**Task statement**
Would you output the entries below only from the line containing "Image resolution: width=1080" through the line containing "Given: Click expand", exactly as they stand and with both ends included?

**Exercise inputs**
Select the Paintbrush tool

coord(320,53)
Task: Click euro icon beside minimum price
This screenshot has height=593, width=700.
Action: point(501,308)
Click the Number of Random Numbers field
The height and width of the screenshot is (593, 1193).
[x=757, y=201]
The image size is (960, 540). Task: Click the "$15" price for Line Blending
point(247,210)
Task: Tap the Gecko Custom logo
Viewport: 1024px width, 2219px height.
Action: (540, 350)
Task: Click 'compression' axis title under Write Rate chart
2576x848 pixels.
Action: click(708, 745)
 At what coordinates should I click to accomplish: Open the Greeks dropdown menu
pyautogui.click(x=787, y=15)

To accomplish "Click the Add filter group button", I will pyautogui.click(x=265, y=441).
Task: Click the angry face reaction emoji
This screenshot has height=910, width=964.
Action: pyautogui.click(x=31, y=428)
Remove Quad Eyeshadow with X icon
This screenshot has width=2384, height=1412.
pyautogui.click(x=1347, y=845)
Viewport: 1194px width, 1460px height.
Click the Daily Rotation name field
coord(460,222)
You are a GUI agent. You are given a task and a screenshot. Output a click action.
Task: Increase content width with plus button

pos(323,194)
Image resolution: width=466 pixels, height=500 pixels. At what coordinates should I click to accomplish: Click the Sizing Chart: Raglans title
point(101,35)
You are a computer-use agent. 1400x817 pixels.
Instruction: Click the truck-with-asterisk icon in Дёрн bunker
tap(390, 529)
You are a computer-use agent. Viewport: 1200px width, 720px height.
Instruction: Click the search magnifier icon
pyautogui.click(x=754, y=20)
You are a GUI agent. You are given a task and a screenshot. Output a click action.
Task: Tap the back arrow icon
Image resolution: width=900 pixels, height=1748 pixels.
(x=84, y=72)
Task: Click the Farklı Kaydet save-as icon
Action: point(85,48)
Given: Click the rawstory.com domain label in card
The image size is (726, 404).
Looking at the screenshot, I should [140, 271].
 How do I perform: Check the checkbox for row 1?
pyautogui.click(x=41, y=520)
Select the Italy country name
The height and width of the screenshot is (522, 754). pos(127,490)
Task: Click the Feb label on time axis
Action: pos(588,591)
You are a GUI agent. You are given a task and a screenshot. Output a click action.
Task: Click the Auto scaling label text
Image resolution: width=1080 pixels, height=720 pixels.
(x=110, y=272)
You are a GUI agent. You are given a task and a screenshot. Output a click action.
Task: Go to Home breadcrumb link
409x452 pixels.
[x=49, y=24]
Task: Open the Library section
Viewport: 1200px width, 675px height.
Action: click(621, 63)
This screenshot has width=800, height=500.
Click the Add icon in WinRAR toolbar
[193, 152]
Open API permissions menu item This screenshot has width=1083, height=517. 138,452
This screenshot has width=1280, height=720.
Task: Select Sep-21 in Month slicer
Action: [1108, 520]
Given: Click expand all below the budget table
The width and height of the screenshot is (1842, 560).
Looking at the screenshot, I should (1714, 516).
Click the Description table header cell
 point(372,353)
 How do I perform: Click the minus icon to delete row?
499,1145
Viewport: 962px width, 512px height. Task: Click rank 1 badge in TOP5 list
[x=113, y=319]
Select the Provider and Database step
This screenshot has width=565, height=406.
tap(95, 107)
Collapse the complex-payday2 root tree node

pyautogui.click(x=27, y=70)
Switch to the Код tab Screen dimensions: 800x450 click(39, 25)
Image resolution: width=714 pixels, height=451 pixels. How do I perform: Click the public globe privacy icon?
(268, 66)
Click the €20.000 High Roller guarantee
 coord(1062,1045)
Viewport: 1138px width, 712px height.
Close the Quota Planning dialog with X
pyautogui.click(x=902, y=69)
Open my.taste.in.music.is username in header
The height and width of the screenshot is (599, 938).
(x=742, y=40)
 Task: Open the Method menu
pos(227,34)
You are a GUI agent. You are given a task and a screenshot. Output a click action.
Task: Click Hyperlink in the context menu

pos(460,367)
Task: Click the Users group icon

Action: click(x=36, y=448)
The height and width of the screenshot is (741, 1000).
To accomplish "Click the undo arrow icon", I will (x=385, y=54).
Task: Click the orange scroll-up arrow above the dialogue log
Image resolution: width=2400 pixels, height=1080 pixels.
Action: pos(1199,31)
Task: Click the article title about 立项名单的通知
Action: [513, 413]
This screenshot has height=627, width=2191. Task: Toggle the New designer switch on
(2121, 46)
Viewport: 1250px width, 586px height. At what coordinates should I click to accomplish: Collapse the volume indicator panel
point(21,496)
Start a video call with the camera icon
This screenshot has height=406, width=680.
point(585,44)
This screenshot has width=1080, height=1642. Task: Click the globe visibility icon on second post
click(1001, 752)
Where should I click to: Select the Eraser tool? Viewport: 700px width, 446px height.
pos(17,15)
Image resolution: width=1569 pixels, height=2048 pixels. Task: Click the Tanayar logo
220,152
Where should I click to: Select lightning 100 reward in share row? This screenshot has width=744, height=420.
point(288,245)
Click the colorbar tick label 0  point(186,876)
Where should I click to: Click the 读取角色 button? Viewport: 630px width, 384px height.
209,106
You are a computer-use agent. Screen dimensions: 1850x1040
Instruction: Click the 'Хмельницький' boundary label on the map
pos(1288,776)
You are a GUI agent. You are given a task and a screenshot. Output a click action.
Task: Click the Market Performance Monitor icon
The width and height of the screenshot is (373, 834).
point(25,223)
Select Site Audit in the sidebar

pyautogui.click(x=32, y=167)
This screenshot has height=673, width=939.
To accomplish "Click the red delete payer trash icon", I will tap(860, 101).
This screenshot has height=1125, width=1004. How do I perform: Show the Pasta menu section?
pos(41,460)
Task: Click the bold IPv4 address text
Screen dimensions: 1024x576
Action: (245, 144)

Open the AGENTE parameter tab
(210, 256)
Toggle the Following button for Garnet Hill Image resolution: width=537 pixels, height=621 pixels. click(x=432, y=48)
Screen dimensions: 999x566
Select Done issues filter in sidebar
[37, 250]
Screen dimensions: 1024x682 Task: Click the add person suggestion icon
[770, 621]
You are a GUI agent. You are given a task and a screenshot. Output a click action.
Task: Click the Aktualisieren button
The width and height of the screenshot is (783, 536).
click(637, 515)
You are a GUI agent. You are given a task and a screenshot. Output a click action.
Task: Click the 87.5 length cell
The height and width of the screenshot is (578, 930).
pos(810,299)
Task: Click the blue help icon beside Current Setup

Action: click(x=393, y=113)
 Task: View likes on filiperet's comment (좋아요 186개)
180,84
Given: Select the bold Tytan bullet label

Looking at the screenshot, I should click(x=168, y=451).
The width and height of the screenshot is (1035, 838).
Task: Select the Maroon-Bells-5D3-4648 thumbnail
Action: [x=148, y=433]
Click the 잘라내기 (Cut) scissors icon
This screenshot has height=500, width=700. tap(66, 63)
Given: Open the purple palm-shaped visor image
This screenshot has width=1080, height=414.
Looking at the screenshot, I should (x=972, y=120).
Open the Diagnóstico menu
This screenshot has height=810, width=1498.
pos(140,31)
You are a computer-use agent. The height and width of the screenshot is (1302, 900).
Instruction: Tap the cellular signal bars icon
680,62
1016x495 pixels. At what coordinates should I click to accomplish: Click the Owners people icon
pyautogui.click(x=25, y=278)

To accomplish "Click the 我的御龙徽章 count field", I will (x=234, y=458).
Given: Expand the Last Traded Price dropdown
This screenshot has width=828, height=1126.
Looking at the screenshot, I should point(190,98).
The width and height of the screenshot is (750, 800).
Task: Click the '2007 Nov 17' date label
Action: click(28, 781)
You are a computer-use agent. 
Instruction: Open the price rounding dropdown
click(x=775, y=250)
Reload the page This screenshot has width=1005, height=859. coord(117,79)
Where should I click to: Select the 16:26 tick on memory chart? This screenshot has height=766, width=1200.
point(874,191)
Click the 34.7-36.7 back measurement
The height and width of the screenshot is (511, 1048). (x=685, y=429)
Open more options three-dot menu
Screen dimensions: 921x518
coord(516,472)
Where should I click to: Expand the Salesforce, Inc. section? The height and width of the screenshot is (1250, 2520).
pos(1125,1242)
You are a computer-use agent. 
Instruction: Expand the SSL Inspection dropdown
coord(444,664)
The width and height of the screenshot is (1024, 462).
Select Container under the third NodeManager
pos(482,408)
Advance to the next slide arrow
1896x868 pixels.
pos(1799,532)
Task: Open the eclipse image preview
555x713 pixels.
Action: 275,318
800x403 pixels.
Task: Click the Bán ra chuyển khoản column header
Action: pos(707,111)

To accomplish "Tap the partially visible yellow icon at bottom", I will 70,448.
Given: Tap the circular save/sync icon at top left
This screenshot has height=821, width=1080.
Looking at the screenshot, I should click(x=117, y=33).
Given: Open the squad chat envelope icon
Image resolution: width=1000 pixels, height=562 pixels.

**Exercise answer**
Image resolution: width=1080 pixels, height=720 pixels.
(x=110, y=272)
You are a GUI agent. You are given a task and a screenshot. Output a click action.
Task: Go to Home breadcrumb link
409x452 pixels.
[x=49, y=24]
Task: Open the Library section
Viewport: 1200px width, 675px height.
Action: click(621, 63)
This screenshot has width=800, height=500.
Click the Add icon in WinRAR toolbar
[193, 152]
Open API permissions menu item This screenshot has width=1083, height=517. 138,452
This screenshot has width=1280, height=720.
Task: Select Sep-21 in Month slicer
Action: [1108, 520]
Given: Click expand all below the budget table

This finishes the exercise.